▸ **Supplied records**:
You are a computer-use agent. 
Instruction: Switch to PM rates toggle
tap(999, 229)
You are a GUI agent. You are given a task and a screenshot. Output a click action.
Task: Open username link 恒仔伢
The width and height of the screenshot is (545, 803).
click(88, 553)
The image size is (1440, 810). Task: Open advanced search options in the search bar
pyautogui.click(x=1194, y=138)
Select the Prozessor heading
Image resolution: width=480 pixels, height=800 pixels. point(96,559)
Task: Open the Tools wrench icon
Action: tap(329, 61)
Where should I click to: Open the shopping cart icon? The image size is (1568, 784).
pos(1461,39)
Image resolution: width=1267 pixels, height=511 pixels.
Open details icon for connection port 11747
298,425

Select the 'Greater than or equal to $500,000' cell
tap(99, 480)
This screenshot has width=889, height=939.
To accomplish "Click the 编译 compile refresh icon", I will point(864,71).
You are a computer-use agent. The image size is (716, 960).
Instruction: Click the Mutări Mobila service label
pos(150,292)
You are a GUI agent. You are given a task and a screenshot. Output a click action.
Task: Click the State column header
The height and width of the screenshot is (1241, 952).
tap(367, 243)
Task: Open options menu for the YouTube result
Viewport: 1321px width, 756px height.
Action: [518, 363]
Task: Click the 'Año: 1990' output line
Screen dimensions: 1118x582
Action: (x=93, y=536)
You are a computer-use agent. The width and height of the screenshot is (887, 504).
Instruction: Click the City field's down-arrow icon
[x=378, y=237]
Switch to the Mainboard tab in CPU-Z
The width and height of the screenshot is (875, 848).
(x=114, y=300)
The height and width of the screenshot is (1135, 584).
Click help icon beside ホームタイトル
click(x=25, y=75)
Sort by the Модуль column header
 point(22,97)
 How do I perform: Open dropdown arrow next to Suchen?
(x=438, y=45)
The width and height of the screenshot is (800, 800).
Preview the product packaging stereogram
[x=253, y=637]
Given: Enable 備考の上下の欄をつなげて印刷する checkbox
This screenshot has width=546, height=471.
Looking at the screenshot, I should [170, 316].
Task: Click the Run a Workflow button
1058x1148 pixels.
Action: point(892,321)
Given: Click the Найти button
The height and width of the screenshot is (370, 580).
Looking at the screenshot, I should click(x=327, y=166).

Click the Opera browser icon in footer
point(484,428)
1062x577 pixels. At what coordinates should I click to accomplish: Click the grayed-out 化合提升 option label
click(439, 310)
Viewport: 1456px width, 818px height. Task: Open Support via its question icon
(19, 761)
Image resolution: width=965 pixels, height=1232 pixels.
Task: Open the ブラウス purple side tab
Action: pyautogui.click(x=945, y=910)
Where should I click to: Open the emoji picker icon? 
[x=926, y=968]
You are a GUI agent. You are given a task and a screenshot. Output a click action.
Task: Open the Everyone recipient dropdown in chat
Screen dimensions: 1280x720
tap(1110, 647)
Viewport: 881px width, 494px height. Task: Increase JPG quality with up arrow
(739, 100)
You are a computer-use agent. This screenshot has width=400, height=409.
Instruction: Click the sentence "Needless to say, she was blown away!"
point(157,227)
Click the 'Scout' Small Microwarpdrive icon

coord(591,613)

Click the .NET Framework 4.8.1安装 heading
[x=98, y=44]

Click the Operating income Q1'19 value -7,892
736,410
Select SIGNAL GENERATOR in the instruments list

▸ **Prompt**:
Restate word for word the lines of the data above, starting at the line containing "Select the 'Greater" and ending at the line containing "You are a computer-use agent. The image", both included, and nothing more.

▸ **The completed task**:
Select the 'Greater than or equal to $500,000' cell
tap(99, 480)
This screenshot has width=889, height=939.
To accomplish "Click the 编译 compile refresh icon", I will point(864,71).
You are a computer-use agent. The image size is (716, 960).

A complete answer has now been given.